### Work order
Without the pictures, print the lines from the one holding "Image resolution: width=1097" through the last line below, both included, exactly as they stand.

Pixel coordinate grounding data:

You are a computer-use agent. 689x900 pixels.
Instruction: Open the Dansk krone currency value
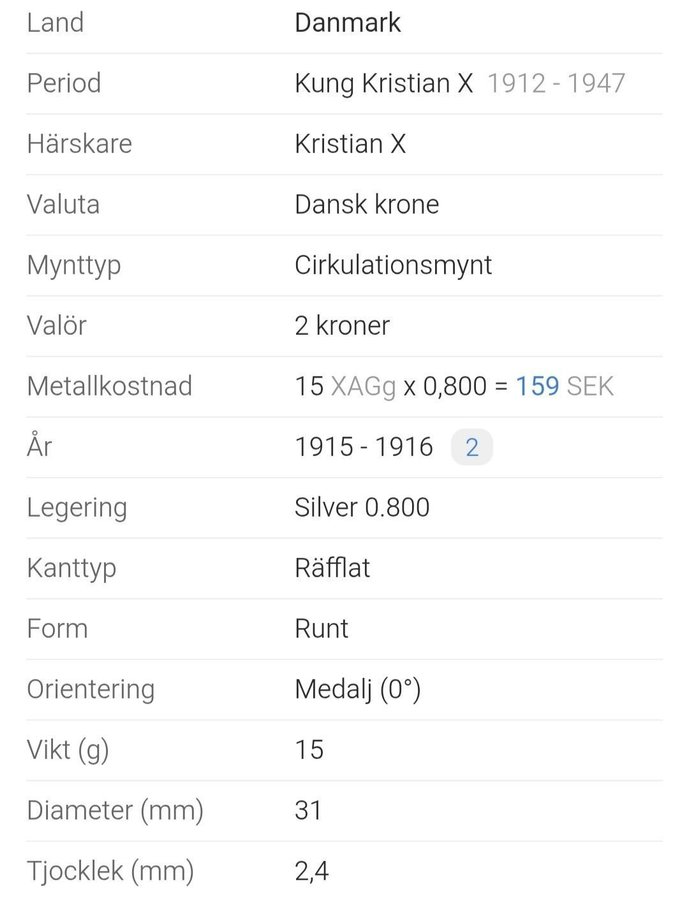[x=366, y=205]
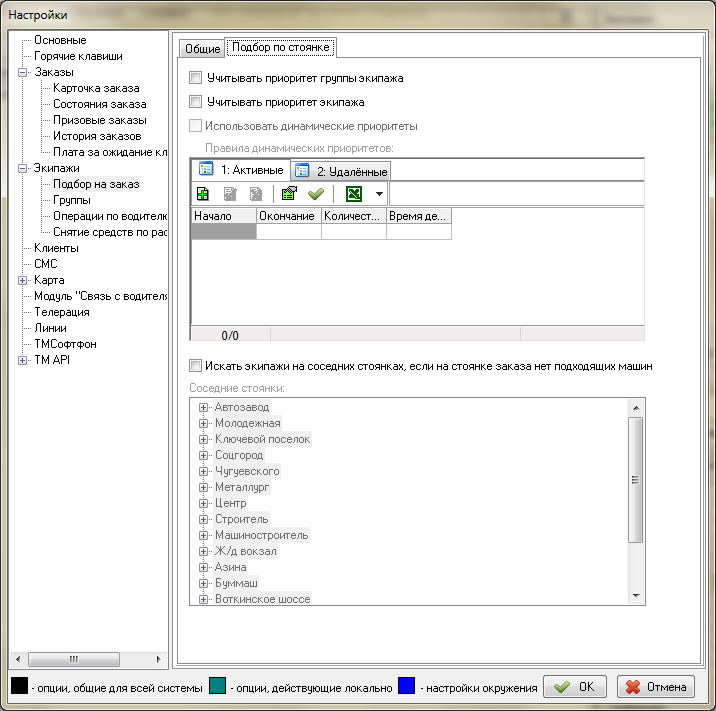Click the table properties icon
This screenshot has width=716, height=711.
point(289,194)
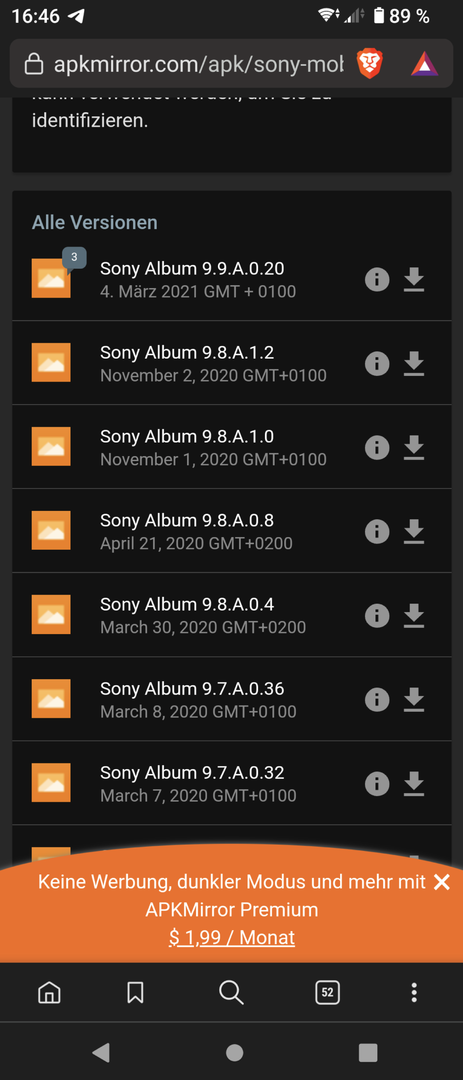Download Sony Album 9.8.A.0.4
The height and width of the screenshot is (1080, 463).
(x=413, y=616)
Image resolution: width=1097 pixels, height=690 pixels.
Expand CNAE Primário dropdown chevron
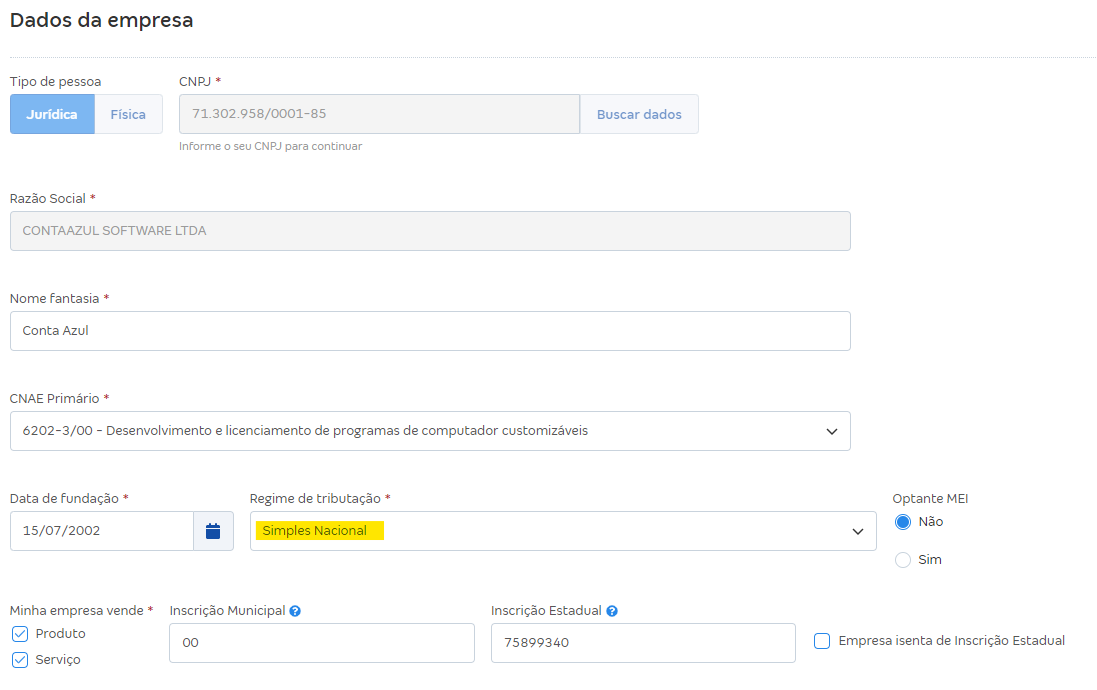point(831,431)
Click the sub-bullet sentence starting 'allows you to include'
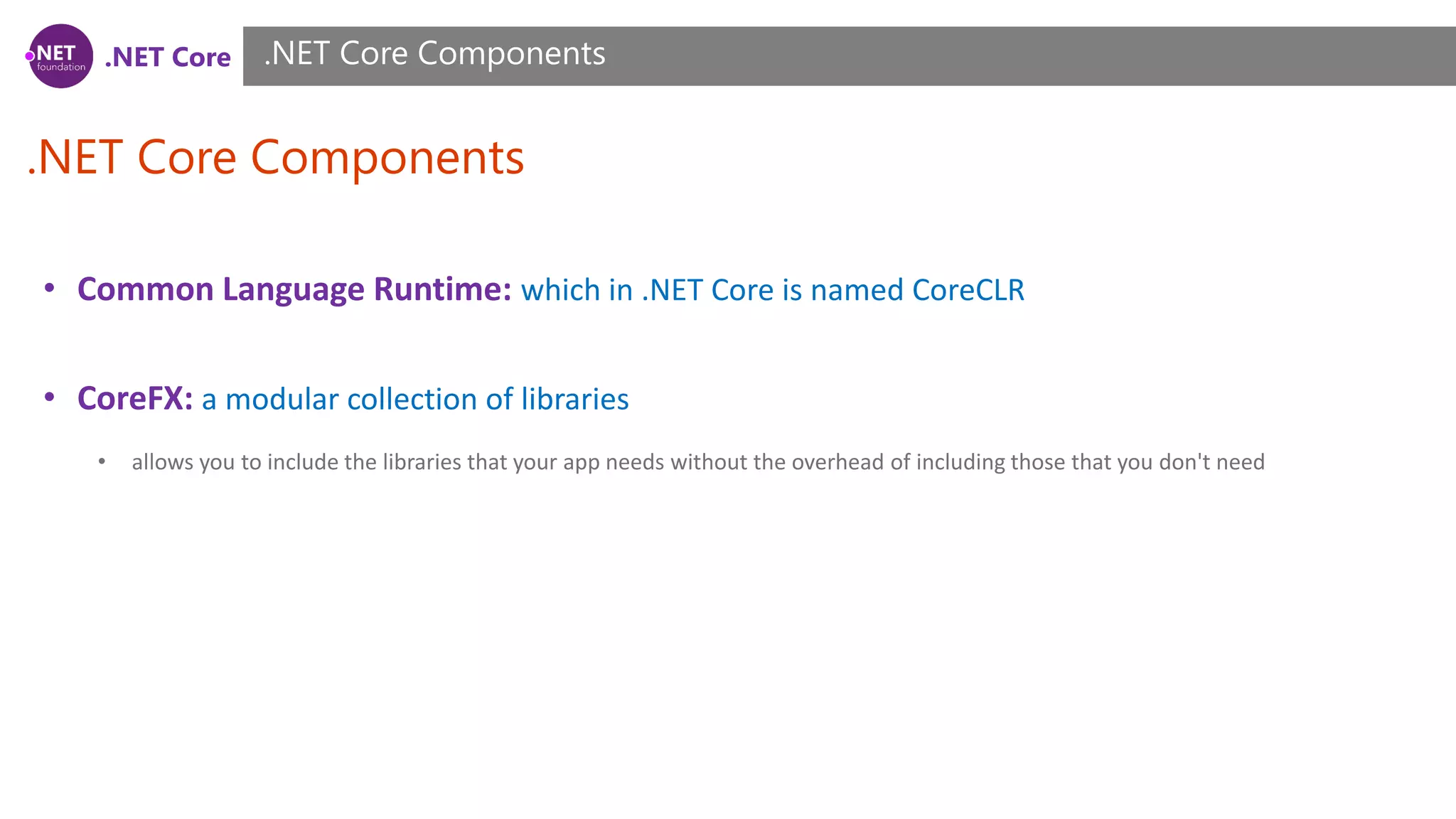Screen dimensions: 1456x819 tap(698, 462)
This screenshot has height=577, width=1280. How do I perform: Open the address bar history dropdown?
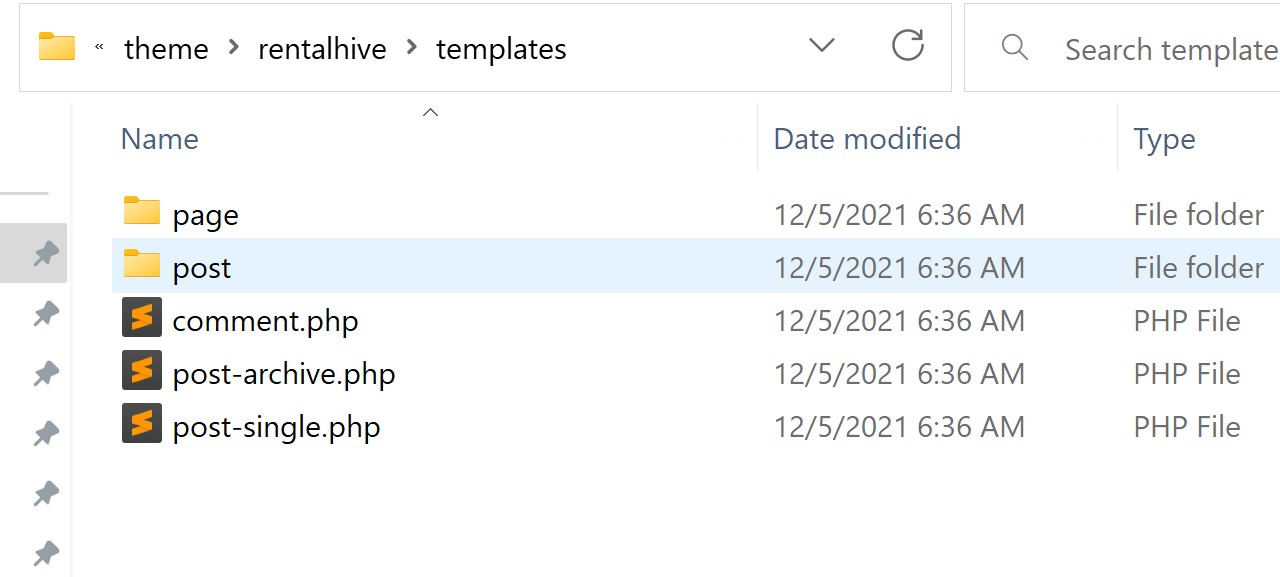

### Output
Image resolution: width=1097 pixels, height=690 pixels.
Expand CNAE Primário dropdown chevron
point(831,431)
Click the sub-bullet sentence starting 'allows you to include'
Screen dimensions: 1456x819 tap(698, 462)
This screenshot has height=577, width=1280. How do I perform: Open the address bar history dropdown?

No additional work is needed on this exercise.